◆ What is asked
1. According to the forum post on testing k-safety, roughly how long did the large query take to run after DBD?
2. Can you turn the source rows between the one holding "Where should I click to: Click green" and the one holding "Action: (345, 17)", inclusive, into a Markdown table with columns No. and Text, skipping any blank rows?

◆ Excerpt
How can you test k-safety ?
How can you test k-safety ?
I have a 3 node cluster - I have run DBD and a fairly large query that takes approx 75 sec to run before DBD, after DBD it takes approx. 35 sec to run.
dbadmin=> SELECT DESIGNED_FAULT_TOLERANCE, CURRENT_FAULT_TOLERANCE FROM SYSTEM;
DESIGNED_FAULT_TOLERANCE | CURRENT_FAULT_TOLERANCE
--------------------------+-------------------------
1 | 1
(1 row)
I started the fairly large query, then did a kill -9 on the vertica process on node 3.

Source records
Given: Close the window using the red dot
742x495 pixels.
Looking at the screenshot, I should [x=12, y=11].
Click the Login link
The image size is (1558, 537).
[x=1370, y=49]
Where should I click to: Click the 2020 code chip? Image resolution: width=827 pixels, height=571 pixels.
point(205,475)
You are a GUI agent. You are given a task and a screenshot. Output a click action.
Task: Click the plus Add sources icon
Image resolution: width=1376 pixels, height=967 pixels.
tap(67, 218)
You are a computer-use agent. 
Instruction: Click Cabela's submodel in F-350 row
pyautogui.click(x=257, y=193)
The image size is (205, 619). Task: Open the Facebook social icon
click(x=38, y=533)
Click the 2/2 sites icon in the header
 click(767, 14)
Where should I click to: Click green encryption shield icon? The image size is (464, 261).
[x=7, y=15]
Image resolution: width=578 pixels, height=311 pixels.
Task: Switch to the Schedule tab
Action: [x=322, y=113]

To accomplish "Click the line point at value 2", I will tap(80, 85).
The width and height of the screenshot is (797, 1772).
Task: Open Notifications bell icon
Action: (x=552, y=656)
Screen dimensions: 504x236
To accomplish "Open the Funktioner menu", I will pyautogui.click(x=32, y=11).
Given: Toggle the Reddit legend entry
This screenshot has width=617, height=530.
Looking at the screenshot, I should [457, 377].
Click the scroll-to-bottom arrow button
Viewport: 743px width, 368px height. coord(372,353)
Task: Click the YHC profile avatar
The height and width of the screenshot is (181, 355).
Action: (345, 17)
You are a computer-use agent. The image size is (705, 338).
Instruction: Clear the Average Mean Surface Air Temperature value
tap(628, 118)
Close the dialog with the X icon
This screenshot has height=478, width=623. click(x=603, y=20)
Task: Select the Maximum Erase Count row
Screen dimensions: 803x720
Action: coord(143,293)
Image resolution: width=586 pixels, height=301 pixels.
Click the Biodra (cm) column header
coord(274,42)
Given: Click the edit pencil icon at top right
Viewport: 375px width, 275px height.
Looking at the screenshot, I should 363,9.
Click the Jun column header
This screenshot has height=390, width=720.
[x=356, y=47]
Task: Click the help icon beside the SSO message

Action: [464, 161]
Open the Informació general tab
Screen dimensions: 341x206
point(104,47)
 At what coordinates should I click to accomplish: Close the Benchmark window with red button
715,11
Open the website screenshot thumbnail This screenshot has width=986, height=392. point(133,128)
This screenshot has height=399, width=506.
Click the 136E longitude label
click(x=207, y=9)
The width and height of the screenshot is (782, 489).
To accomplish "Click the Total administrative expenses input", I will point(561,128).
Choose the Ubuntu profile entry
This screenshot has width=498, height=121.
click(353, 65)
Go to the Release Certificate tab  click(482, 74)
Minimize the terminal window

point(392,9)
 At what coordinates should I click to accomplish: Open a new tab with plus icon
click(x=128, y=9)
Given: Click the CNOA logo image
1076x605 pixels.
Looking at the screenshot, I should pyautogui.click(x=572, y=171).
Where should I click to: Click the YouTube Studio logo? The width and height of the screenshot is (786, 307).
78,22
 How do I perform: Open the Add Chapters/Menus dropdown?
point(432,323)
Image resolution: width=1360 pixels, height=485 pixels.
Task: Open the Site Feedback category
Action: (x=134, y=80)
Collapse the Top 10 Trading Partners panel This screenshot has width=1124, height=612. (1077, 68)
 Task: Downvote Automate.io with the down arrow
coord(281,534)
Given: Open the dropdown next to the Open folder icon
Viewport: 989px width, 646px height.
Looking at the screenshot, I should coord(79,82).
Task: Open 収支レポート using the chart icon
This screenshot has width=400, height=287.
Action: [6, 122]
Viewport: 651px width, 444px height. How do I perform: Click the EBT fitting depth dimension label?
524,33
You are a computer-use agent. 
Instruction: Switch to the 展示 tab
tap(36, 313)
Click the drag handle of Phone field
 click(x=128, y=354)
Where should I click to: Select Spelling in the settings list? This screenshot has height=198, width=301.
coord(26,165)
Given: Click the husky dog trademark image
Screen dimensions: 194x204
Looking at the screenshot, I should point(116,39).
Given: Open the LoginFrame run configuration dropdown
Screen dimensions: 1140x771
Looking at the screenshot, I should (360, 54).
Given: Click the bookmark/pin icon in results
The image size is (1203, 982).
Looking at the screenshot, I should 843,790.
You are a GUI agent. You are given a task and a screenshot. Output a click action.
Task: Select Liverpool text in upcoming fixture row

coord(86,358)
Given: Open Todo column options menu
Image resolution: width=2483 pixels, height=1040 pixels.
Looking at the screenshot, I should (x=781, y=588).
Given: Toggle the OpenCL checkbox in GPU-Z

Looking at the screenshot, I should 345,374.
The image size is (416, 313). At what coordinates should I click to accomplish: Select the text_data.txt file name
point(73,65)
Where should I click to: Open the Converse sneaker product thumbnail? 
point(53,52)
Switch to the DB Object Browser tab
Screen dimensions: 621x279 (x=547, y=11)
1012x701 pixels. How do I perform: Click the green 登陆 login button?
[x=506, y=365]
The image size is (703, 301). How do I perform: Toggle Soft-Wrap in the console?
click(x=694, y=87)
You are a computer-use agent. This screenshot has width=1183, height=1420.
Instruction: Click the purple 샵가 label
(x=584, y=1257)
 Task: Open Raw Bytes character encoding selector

◆ Task results
1. About 35 seconds.

2.
| No. | Text |
|---|---|
| 1 | Where should I click to: Click green encryption shield icon? The image size is (464, 261). |
| 2 | [x=7, y=15] |
| 3 | Image resolution: width=578 pixels, height=311 pixels. |
| 4 | Task: Switch to the Schedule tab |
| 5 | Action: [x=322, y=113] |
| 6 | To accomplish "Click the line point at value 2", I will tap(80, 85). |
| 7 | The width and height of the screenshot is (797, 1772). |
| 8 | Task: Open Notifications bell icon |
| 9 | Action: (x=552, y=656) |
| 10 | Screen dimensions: 504x236 |
| 11 | To accomplish "Open the Funktioner menu", I will pyautogui.click(x=32, y=11). |
| 12 | Given: Toggle the Reddit legend entry |
| 13 | This screenshot has width=617, height=530. |
| 14 | Looking at the screenshot, I should [457, 377]. |
| 15 | Click the scroll-to-bottom arrow button |
| 16 | Viewport: 743px width, 368px height. coord(372,353) |
| 17 | Task: Click the YHC profile avatar |
| 18 | The height and width of the screenshot is (181, 355). |
| 19 | Action: (345, 17) |